PROBLEM DESCRIPTION:
Copy every line from the data below in which the string "will" can be found.

DATA SECTION:
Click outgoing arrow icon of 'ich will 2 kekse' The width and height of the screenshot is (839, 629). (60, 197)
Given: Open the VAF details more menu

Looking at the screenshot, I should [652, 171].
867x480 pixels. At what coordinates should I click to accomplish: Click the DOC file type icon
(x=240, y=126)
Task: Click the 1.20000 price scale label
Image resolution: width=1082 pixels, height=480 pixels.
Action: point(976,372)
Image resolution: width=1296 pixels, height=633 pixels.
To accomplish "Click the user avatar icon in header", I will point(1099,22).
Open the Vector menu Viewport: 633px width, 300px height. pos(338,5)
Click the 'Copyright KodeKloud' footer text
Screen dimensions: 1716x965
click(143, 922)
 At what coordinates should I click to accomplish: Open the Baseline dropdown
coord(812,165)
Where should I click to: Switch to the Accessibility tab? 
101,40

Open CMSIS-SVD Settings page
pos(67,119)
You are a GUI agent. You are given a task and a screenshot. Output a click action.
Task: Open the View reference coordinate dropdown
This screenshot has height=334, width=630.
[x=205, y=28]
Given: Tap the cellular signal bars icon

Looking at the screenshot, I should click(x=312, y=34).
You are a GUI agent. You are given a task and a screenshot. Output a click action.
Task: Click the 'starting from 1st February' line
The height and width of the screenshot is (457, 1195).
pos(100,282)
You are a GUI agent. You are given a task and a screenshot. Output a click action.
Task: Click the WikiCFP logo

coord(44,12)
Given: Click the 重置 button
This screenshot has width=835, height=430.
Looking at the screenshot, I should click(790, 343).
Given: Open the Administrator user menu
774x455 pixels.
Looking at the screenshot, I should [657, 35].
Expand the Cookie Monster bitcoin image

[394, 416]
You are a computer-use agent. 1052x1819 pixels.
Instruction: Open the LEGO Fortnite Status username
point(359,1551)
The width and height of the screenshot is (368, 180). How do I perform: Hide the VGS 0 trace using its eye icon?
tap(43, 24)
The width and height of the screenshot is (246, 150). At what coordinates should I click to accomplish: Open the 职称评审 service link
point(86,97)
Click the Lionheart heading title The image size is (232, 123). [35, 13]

EXERCISE SOLUTION:
Click outgoing arrow icon of 'ich will 2 kekse' The width and height of the screenshot is (839, 629). (60, 197)
To accomplish "Click the user avatar icon in header", I will point(1099,22).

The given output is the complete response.